* **TASK DIRECTIONS**: Line by line, output the material without altering anything.
★ ★ ★ ★ ★ ★ ★
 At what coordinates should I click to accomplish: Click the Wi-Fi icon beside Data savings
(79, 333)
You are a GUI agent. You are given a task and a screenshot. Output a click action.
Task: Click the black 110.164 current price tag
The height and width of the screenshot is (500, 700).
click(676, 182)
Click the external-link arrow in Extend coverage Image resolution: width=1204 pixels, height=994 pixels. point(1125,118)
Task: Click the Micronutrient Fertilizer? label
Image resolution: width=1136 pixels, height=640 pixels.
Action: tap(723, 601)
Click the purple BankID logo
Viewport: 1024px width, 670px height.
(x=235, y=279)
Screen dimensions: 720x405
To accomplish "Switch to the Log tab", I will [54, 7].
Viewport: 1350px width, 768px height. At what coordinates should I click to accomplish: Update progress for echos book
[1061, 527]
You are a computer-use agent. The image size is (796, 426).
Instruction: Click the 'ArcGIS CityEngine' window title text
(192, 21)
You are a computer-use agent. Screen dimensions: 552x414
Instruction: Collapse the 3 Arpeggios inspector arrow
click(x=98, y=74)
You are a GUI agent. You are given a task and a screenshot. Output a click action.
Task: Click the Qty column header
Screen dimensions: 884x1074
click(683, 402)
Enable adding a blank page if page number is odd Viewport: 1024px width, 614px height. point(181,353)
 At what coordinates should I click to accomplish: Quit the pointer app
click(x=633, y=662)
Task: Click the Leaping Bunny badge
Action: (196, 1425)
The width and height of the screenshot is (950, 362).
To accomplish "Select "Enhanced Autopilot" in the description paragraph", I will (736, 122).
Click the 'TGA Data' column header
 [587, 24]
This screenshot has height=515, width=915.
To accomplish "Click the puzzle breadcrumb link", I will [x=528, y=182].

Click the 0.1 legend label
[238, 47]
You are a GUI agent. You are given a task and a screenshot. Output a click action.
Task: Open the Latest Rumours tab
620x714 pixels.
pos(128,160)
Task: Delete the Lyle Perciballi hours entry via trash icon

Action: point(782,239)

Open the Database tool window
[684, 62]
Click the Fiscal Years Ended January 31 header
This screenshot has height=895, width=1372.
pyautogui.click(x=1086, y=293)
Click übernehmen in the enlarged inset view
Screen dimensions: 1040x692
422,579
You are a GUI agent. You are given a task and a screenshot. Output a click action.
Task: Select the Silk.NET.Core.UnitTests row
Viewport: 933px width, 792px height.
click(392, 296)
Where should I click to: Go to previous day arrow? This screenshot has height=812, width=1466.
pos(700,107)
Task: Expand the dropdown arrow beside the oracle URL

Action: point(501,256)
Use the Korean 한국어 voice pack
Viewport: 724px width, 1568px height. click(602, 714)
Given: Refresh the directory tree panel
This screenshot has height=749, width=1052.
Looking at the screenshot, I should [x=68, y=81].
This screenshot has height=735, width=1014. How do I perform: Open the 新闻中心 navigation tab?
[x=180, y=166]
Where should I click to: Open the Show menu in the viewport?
★ ★ ★ ★ ★ ★ ★
* **ANSWER TO THIS EXERCISE**:
 At what coordinates should I click to accomplish: Click the Wi-Fi icon beside Data savings
(79, 333)
You are a GUI agent. You are given a task and a screenshot. Output a click action.
Task: Click the black 110.164 current price tag
The height and width of the screenshot is (500, 700).
click(676, 182)
Click the external-link arrow in Extend coverage Image resolution: width=1204 pixels, height=994 pixels. point(1125,118)
Task: Click the Micronutrient Fertilizer? label
Image resolution: width=1136 pixels, height=640 pixels.
Action: tap(723, 601)
Click the purple BankID logo
Viewport: 1024px width, 670px height.
(x=235, y=279)
Screen dimensions: 720x405
To accomplish "Switch to the Log tab", I will [54, 7].
Viewport: 1350px width, 768px height. At what coordinates should I click to accomplish: Update progress for echos book
[1061, 527]
You are a computer-use agent. The image size is (796, 426).
Instruction: Click the 'ArcGIS CityEngine' window title text
(192, 21)
You are a computer-use agent. Screen dimensions: 552x414
Instruction: Collapse the 3 Arpeggios inspector arrow
click(x=98, y=74)
You are a GUI agent. You are given a task and a screenshot. Output a click action.
Task: Click the Qty column header
Screen dimensions: 884x1074
click(683, 402)
Enable adding a blank page if page number is odd Viewport: 1024px width, 614px height. point(181,353)
 At what coordinates should I click to accomplish: Quit the pointer app
click(x=633, y=662)
Task: Click the Leaping Bunny badge
Action: (196, 1425)
The width and height of the screenshot is (950, 362).
To accomplish "Select "Enhanced Autopilot" in the description paragraph", I will (736, 122).
Click the 'TGA Data' column header
 [587, 24]
This screenshot has height=515, width=915.
To accomplish "Click the puzzle breadcrumb link", I will [x=528, y=182].

Click the 0.1 legend label
[238, 47]
You are a GUI agent. You are given a task and a screenshot. Output a click action.
Task: Open the Latest Rumours tab
620x714 pixels.
pos(128,160)
Task: Delete the Lyle Perciballi hours entry via trash icon

Action: point(782,239)

Open the Database tool window
[684, 62]
Click the Fiscal Years Ended January 31 header
This screenshot has height=895, width=1372.
pyautogui.click(x=1086, y=293)
Click übernehmen in the enlarged inset view
Screen dimensions: 1040x692
422,579
You are a GUI agent. You are given a task and a screenshot. Output a click action.
Task: Select the Silk.NET.Core.UnitTests row
Viewport: 933px width, 792px height.
click(392, 296)
Where should I click to: Go to previous day arrow? This screenshot has height=812, width=1466.
pos(700,107)
Task: Expand the dropdown arrow beside the oracle URL

Action: point(501,256)
Use the Korean 한국어 voice pack
Viewport: 724px width, 1568px height. click(602, 714)
Given: Refresh the directory tree panel
This screenshot has height=749, width=1052.
Looking at the screenshot, I should [x=68, y=81].
This screenshot has height=735, width=1014. How do I perform: Open the 新闻中心 navigation tab?
[x=180, y=166]
Where should I click to: Open the Show menu in the viewport?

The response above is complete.